Please repeat every one of the following entries word for word.

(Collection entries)
============

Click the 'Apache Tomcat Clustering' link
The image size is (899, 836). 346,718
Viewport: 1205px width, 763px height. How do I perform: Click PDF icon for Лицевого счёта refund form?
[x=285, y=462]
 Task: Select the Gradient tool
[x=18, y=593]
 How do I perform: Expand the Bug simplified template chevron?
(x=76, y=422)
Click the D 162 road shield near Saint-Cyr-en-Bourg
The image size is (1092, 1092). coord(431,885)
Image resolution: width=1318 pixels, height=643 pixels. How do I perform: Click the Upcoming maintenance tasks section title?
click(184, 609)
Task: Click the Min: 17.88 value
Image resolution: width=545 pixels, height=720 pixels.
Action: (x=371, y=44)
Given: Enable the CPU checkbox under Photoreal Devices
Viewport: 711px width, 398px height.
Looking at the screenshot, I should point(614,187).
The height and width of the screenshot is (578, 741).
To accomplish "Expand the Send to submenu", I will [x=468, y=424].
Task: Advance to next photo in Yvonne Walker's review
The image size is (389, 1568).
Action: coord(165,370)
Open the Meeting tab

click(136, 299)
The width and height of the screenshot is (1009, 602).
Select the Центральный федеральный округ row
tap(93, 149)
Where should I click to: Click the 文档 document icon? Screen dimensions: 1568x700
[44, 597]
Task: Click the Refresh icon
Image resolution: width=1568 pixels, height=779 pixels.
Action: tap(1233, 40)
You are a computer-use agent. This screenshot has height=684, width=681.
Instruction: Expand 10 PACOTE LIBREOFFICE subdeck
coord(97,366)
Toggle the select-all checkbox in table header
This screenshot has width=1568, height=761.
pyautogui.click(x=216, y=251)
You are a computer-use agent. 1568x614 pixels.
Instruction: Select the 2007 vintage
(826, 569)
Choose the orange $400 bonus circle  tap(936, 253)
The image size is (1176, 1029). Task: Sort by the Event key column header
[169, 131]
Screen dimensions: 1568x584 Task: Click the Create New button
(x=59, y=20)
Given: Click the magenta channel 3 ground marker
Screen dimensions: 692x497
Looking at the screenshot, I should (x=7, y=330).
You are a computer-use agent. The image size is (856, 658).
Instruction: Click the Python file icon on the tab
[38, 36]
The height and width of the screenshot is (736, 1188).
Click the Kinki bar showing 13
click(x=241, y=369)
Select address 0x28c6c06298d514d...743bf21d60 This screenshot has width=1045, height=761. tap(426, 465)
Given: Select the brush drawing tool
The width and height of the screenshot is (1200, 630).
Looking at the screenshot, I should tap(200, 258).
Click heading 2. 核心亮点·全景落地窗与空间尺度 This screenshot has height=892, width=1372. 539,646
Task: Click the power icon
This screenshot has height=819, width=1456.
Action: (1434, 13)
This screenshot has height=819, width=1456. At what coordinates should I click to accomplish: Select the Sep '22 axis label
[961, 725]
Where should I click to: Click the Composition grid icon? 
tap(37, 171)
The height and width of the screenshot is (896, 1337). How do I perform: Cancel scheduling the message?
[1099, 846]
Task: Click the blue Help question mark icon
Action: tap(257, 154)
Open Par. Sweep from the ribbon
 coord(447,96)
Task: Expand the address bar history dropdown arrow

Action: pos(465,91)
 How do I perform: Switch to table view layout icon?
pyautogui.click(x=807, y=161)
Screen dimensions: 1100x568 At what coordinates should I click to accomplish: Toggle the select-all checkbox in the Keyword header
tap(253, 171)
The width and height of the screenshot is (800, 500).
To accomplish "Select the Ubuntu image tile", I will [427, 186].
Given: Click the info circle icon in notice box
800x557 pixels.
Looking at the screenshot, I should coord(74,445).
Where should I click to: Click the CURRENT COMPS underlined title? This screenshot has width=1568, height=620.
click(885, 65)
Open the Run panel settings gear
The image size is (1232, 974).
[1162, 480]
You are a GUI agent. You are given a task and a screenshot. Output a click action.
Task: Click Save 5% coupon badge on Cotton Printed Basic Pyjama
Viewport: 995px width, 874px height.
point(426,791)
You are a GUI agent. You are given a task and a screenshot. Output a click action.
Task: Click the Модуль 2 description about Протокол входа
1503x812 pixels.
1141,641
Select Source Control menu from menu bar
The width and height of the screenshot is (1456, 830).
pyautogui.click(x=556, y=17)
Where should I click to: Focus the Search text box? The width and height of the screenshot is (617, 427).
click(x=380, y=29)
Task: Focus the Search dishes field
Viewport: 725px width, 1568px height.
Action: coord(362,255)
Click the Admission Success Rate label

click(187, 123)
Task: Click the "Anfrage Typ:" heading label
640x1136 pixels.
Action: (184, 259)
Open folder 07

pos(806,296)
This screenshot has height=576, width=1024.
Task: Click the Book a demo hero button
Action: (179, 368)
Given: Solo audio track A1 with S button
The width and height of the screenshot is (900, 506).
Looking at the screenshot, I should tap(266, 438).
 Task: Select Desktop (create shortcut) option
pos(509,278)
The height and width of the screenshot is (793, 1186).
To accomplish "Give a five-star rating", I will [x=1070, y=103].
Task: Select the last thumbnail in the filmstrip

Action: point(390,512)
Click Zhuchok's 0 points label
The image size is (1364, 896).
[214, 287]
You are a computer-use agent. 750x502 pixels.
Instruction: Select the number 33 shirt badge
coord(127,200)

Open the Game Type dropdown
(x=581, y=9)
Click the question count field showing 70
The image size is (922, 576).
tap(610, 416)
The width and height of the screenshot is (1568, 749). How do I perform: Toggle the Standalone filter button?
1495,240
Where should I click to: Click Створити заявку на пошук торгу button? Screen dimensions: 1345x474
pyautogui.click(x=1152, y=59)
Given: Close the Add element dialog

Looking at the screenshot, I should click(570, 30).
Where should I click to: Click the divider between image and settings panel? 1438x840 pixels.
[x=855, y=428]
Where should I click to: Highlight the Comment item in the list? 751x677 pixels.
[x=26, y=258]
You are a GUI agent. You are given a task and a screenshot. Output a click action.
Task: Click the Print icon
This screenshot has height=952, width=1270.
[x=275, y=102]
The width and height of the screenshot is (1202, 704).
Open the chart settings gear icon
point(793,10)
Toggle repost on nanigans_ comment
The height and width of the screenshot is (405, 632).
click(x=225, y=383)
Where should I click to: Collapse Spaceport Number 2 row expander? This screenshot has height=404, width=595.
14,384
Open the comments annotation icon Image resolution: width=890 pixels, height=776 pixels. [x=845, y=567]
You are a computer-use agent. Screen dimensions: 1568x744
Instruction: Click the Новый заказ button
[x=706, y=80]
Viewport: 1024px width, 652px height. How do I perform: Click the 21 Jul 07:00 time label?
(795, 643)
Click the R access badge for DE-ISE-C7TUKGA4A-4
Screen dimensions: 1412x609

============

**WRITTEN RESPONSE:**
Click the 'Apache Tomcat Clustering' link
The image size is (899, 836). 346,718
Viewport: 1205px width, 763px height. How do I perform: Click PDF icon for Лицевого счёта refund form?
[x=285, y=462]
 Task: Select the Gradient tool
[x=18, y=593]
 How do I perform: Expand the Bug simplified template chevron?
(x=76, y=422)
Click the D 162 road shield near Saint-Cyr-en-Bourg
The image size is (1092, 1092). coord(431,885)
Image resolution: width=1318 pixels, height=643 pixels. How do I perform: Click the Upcoming maintenance tasks section title?
click(184, 609)
Task: Click the Min: 17.88 value
Image resolution: width=545 pixels, height=720 pixels.
Action: (x=371, y=44)
Given: Enable the CPU checkbox under Photoreal Devices
Viewport: 711px width, 398px height.
Looking at the screenshot, I should point(614,187).
The height and width of the screenshot is (578, 741).
To accomplish "Expand the Send to submenu", I will [x=468, y=424].
Task: Advance to next photo in Yvonne Walker's review
The image size is (389, 1568).
Action: coord(165,370)
Open the Meeting tab

click(136, 299)
The width and height of the screenshot is (1009, 602).
Select the Центральный федеральный округ row
tap(93, 149)
Where should I click to: Click the 文档 document icon? Screen dimensions: 1568x700
[44, 597]
Task: Click the Refresh icon
Image resolution: width=1568 pixels, height=779 pixels.
Action: tap(1233, 40)
You are a computer-use agent. This screenshot has height=684, width=681.
Instruction: Expand 10 PACOTE LIBREOFFICE subdeck
coord(97,366)
Toggle the select-all checkbox in table header
This screenshot has width=1568, height=761.
pyautogui.click(x=216, y=251)
You are a computer-use agent. 1568x614 pixels.
Instruction: Select the 2007 vintage
(826, 569)
Choose the orange $400 bonus circle  tap(936, 253)
The image size is (1176, 1029). Task: Sort by the Event key column header
[169, 131]
Screen dimensions: 1568x584 Task: Click the Create New button
(x=59, y=20)
Given: Click the magenta channel 3 ground marker
Screen dimensions: 692x497
Looking at the screenshot, I should (x=7, y=330).
You are a computer-use agent. The image size is (856, 658).
Instruction: Click the Python file icon on the tab
[38, 36]
The height and width of the screenshot is (736, 1188).
Click the Kinki bar showing 13
click(x=241, y=369)
Select address 0x28c6c06298d514d...743bf21d60 This screenshot has width=1045, height=761. tap(426, 465)
Given: Select the brush drawing tool
The width and height of the screenshot is (1200, 630).
Looking at the screenshot, I should tap(200, 258).
Click heading 2. 核心亮点·全景落地窗与空间尺度 This screenshot has height=892, width=1372. 539,646
Task: Click the power icon
This screenshot has height=819, width=1456.
Action: (1434, 13)
This screenshot has height=819, width=1456. At what coordinates should I click to accomplish: Select the Sep '22 axis label
[961, 725]
Where should I click to: Click the Composition grid icon? 
tap(37, 171)
The height and width of the screenshot is (896, 1337). How do I perform: Cancel scheduling the message?
[1099, 846]
Task: Click the blue Help question mark icon
Action: tap(257, 154)
Open Par. Sweep from the ribbon
 coord(447,96)
Task: Expand the address bar history dropdown arrow

Action: pos(465,91)
 How do I perform: Switch to table view layout icon?
pyautogui.click(x=807, y=161)
Screen dimensions: 1100x568 At what coordinates should I click to accomplish: Toggle the select-all checkbox in the Keyword header
tap(253, 171)
The width and height of the screenshot is (800, 500).
To accomplish "Select the Ubuntu image tile", I will [427, 186].
Given: Click the info circle icon in notice box
800x557 pixels.
Looking at the screenshot, I should coord(74,445).
Where should I click to: Click the CURRENT COMPS underlined title? This screenshot has width=1568, height=620.
click(885, 65)
Open the Run panel settings gear
The image size is (1232, 974).
[1162, 480]
You are a GUI agent. You are given a task and a screenshot. Output a click action.
Task: Click Save 5% coupon badge on Cotton Printed Basic Pyjama
Viewport: 995px width, 874px height.
point(426,791)
You are a GUI agent. You are given a task and a screenshot. Output a click action.
Task: Click the Модуль 2 description about Протокол входа
1503x812 pixels.
1141,641
Select Source Control menu from menu bar
The width and height of the screenshot is (1456, 830).
pyautogui.click(x=556, y=17)
Where should I click to: Focus the Search text box? The width and height of the screenshot is (617, 427).
click(x=380, y=29)
Task: Focus the Search dishes field
Viewport: 725px width, 1568px height.
Action: coord(362,255)
Click the Admission Success Rate label

click(187, 123)
Task: Click the "Anfrage Typ:" heading label
640x1136 pixels.
Action: (184, 259)
Open folder 07

pos(806,296)
This screenshot has height=576, width=1024.
Task: Click the Book a demo hero button
Action: (179, 368)
Given: Solo audio track A1 with S button
The width and height of the screenshot is (900, 506).
Looking at the screenshot, I should tap(266, 438).
 Task: Select Desktop (create shortcut) option
pos(509,278)
The height and width of the screenshot is (793, 1186).
To accomplish "Give a five-star rating", I will [x=1070, y=103].
Task: Select the last thumbnail in the filmstrip

Action: point(390,512)
Click Zhuchok's 0 points label
The image size is (1364, 896).
[214, 287]
You are a computer-use agent. 750x502 pixels.
Instruction: Select the number 33 shirt badge
coord(127,200)

Open the Game Type dropdown
(x=581, y=9)
Click the question count field showing 70
The image size is (922, 576).
tap(610, 416)
The width and height of the screenshot is (1568, 749). How do I perform: Toggle the Standalone filter button?
1495,240
Where should I click to: Click Створити заявку на пошук торгу button? Screen dimensions: 1345x474
pyautogui.click(x=1152, y=59)
Given: Close the Add element dialog

Looking at the screenshot, I should click(570, 30).
Where should I click to: Click the divider between image and settings panel? 1438x840 pixels.
[x=855, y=428]
Where should I click to: Highlight the Comment item in the list? 751x677 pixels.
[x=26, y=258]
You are a GUI agent. You are given a task and a screenshot. Output a click action.
Task: Click the Print icon
This screenshot has height=952, width=1270.
[x=275, y=102]
The width and height of the screenshot is (1202, 704).
Open the chart settings gear icon
point(793,10)
Toggle repost on nanigans_ comment
The height and width of the screenshot is (405, 632).
click(x=225, y=383)
Where should I click to: Collapse Spaceport Number 2 row expander? This screenshot has height=404, width=595.
14,384
Open the comments annotation icon Image resolution: width=890 pixels, height=776 pixels. [x=845, y=567]
You are a computer-use agent. Screen dimensions: 1568x744
Instruction: Click the Новый заказ button
[x=706, y=80]
Viewport: 1024px width, 652px height. How do I perform: Click the 21 Jul 07:00 time label?
(795, 643)
Click the R access badge for DE-ISE-C7TUKGA4A-4
Screen dimensions: 1412x609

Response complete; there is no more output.